> _AIM OF THE EXERCISE_
Rewrite the rows below, swapping every instance of "Where should I click to:" for "Where do I click to:" and leaving everything else unchanged.

[Rows from a pointing dataset]
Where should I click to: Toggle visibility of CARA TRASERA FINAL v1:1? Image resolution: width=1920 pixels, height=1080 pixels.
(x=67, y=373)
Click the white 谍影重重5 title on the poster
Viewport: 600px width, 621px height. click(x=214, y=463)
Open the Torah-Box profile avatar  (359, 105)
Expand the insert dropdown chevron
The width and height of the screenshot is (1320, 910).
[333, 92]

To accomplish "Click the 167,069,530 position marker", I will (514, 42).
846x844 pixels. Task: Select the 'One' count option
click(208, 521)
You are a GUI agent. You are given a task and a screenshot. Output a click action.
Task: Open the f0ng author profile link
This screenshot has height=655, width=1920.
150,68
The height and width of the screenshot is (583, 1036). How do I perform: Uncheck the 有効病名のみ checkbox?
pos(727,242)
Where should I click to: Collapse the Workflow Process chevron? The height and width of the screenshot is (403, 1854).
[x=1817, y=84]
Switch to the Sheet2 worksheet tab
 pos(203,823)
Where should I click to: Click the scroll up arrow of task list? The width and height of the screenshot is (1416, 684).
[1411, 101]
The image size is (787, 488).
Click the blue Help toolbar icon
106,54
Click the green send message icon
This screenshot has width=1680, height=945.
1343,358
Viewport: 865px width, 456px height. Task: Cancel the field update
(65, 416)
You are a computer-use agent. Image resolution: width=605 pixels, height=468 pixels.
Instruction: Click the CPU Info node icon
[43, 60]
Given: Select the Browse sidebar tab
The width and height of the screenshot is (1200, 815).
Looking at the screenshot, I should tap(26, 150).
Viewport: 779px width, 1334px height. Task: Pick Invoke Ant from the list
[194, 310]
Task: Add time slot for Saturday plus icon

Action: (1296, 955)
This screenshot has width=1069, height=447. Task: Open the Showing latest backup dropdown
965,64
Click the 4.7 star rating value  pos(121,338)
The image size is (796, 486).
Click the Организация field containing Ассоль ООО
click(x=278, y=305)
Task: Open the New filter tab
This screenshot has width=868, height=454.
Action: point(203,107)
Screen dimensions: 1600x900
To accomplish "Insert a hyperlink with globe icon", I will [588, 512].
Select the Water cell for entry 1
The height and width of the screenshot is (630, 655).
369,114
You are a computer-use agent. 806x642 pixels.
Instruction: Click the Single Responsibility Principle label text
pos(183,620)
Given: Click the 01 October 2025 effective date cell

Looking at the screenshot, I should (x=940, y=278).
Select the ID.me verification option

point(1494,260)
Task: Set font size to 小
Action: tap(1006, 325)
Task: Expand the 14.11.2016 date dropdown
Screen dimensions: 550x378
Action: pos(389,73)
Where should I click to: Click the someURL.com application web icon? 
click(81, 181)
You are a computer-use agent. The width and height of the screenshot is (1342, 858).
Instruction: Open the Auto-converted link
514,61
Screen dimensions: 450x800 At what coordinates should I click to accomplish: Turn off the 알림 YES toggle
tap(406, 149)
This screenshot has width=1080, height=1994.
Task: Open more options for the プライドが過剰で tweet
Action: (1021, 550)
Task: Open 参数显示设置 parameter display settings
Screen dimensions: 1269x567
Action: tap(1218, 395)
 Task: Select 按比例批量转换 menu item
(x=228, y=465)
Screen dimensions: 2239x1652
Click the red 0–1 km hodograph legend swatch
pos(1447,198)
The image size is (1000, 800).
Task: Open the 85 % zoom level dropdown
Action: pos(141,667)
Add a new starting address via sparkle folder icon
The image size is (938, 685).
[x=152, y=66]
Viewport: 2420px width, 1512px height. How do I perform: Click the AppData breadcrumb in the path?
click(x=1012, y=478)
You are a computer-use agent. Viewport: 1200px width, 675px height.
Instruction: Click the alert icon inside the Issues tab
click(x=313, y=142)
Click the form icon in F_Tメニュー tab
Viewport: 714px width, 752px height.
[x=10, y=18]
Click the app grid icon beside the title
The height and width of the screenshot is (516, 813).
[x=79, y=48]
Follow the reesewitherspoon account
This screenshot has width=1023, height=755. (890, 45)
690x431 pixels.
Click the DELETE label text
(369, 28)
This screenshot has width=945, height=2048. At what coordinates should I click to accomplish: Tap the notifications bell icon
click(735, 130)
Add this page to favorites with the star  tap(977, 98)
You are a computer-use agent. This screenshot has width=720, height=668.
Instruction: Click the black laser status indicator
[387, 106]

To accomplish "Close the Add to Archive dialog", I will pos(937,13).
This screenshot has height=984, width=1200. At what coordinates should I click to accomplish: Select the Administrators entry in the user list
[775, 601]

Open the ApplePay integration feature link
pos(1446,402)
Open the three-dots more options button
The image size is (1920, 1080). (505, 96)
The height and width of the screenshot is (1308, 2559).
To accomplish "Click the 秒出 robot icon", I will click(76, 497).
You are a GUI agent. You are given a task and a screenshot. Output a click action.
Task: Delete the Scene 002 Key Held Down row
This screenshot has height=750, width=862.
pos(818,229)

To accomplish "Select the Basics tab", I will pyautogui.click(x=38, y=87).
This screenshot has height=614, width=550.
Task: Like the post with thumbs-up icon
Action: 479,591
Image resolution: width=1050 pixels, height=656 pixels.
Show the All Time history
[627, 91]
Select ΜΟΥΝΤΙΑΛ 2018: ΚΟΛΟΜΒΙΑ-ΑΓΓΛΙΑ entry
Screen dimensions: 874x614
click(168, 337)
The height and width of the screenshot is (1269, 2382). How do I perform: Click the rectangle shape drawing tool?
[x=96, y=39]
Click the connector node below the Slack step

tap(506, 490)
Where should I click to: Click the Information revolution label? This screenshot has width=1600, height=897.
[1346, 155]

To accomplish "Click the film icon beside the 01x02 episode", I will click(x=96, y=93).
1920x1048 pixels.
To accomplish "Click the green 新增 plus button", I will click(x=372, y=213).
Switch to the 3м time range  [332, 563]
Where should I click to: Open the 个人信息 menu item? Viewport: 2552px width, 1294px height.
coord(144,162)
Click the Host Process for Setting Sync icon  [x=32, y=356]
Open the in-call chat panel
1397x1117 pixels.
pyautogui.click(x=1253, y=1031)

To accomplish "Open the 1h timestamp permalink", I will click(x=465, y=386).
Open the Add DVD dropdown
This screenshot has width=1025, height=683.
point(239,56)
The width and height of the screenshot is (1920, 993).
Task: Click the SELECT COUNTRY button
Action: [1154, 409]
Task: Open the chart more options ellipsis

> _ANSWER FOR THIS EXERCISE_
Where do I click to: Toggle visibility of CARA TRASERA FINAL v1:1? Image resolution: width=1920 pixels, height=1080 pixels.
(x=67, y=373)
Click the white 谍影重重5 title on the poster
Viewport: 600px width, 621px height. click(x=214, y=463)
Open the Torah-Box profile avatar  (359, 105)
Expand the insert dropdown chevron
The width and height of the screenshot is (1320, 910).
[333, 92]

To accomplish "Click the 167,069,530 position marker", I will (514, 42).
846x844 pixels. Task: Select the 'One' count option
click(208, 521)
You are a GUI agent. You are given a task and a screenshot. Output a click action.
Task: Open the f0ng author profile link
This screenshot has height=655, width=1920.
150,68
The height and width of the screenshot is (583, 1036). How do I perform: Uncheck the 有効病名のみ checkbox?
pos(727,242)
Where do I click to: Collapse the Workflow Process chevron? The height and width of the screenshot is (403, 1854).
[x=1817, y=84]
Switch to the Sheet2 worksheet tab
 pos(203,823)
Where do I click to: Click the scroll up arrow of task list? The width and height of the screenshot is (1416, 684).
[1411, 101]
The image size is (787, 488).
Click the blue Help toolbar icon
106,54
Click the green send message icon
This screenshot has width=1680, height=945.
1343,358
Viewport: 865px width, 456px height. Task: Cancel the field update
(65, 416)
You are a computer-use agent. Image resolution: width=605 pixels, height=468 pixels.
Instruction: Click the CPU Info node icon
[43, 60]
Given: Select the Browse sidebar tab
The width and height of the screenshot is (1200, 815).
Looking at the screenshot, I should tap(26, 150).
Viewport: 779px width, 1334px height. Task: Pick Invoke Ant from the list
[194, 310]
Task: Add time slot for Saturday plus icon

Action: (1296, 955)
This screenshot has width=1069, height=447. Task: Open the Showing latest backup dropdown
965,64
Click the 4.7 star rating value  pos(121,338)
The image size is (796, 486).
Click the Организация field containing Ассоль ООО
click(x=278, y=305)
Task: Open the New filter tab
This screenshot has width=868, height=454.
Action: point(203,107)
Screen dimensions: 1600x900
To accomplish "Insert a hyperlink with globe icon", I will [588, 512].
Select the Water cell for entry 1
The height and width of the screenshot is (630, 655).
369,114
You are a computer-use agent. 806x642 pixels.
Instruction: Click the Single Responsibility Principle label text
pos(183,620)
Given: Click the 01 October 2025 effective date cell

Looking at the screenshot, I should (x=940, y=278).
Select the ID.me verification option

point(1494,260)
Task: Set font size to 小
Action: tap(1006, 325)
Task: Expand the 14.11.2016 date dropdown
Screen dimensions: 550x378
Action: pos(389,73)
Where do I click to: Click the someURL.com application web icon? 
click(81, 181)
You are a computer-use agent. The width and height of the screenshot is (1342, 858).
Instruction: Open the Auto-converted link
514,61
Screen dimensions: 450x800 At what coordinates should I click to accomplish: Turn off the 알림 YES toggle
tap(406, 149)
This screenshot has width=1080, height=1994.
Task: Open more options for the プライドが過剰で tweet
Action: (1021, 550)
Task: Open 参数显示设置 parameter display settings
Screen dimensions: 1269x567
Action: tap(1218, 395)
 Task: Select 按比例批量转换 menu item
(x=228, y=465)
Screen dimensions: 2239x1652
Click the red 0–1 km hodograph legend swatch
pos(1447,198)
The image size is (1000, 800).
Task: Open the 85 % zoom level dropdown
Action: pos(141,667)
Add a new starting address via sparkle folder icon
The image size is (938, 685).
[x=152, y=66]
Viewport: 2420px width, 1512px height. How do I perform: Click the AppData breadcrumb in the path?
click(x=1012, y=478)
You are a computer-use agent. Viewport: 1200px width, 675px height.
Instruction: Click the alert icon inside the Issues tab
click(x=313, y=142)
Click the form icon in F_Tメニュー tab
Viewport: 714px width, 752px height.
[x=10, y=18]
Click the app grid icon beside the title
The height and width of the screenshot is (516, 813).
[x=79, y=48]
Follow the reesewitherspoon account
This screenshot has width=1023, height=755. (890, 45)
690x431 pixels.
Click the DELETE label text
(369, 28)
This screenshot has width=945, height=2048. At what coordinates should I click to accomplish: Tap the notifications bell icon
click(735, 130)
Add this page to favorites with the star  tap(977, 98)
You are a computer-use agent. This screenshot has width=720, height=668.
Instruction: Click the black laser status indicator
[387, 106]

To accomplish "Close the Add to Archive dialog", I will pos(937,13).
This screenshot has height=984, width=1200. At what coordinates should I click to accomplish: Select the Administrators entry in the user list
[775, 601]

Open the ApplePay integration feature link
pos(1446,402)
Open the three-dots more options button
The image size is (1920, 1080). (505, 96)
The height and width of the screenshot is (1308, 2559).
To accomplish "Click the 秒出 robot icon", I will click(76, 497).
You are a GUI agent. You are given a task and a screenshot. Output a click action.
Task: Delete the Scene 002 Key Held Down row
This screenshot has height=750, width=862.
pos(818,229)

To accomplish "Select the Basics tab", I will pyautogui.click(x=38, y=87).
This screenshot has height=614, width=550.
Task: Like the post with thumbs-up icon
Action: 479,591
Image resolution: width=1050 pixels, height=656 pixels.
Show the All Time history
[627, 91]
Select ΜΟΥΝΤΙΑΛ 2018: ΚΟΛΟΜΒΙΑ-ΑΓΓΛΙΑ entry
Screen dimensions: 874x614
click(168, 337)
The height and width of the screenshot is (1269, 2382). How do I perform: Click the rectangle shape drawing tool?
[x=96, y=39]
Click the connector node below the Slack step

tap(506, 490)
Where do I click to: Click the Information revolution label? This screenshot has width=1600, height=897.
[1346, 155]

To accomplish "Click the film icon beside the 01x02 episode", I will click(x=96, y=93).
1920x1048 pixels.
To accomplish "Click the green 新增 plus button", I will click(x=372, y=213).
Switch to the 3м time range  [332, 563]
Where do I click to: Open the 个人信息 menu item? Viewport: 2552px width, 1294px height.
coord(144,162)
Click the Host Process for Setting Sync icon  [x=32, y=356]
Open the in-call chat panel
1397x1117 pixels.
pyautogui.click(x=1253, y=1031)

To accomplish "Open the 1h timestamp permalink", I will click(x=465, y=386).
Open the Add DVD dropdown
This screenshot has width=1025, height=683.
point(239,56)
The width and height of the screenshot is (1920, 993).
Task: Click the SELECT COUNTRY button
Action: [1154, 409]
Task: Open the chart more options ellipsis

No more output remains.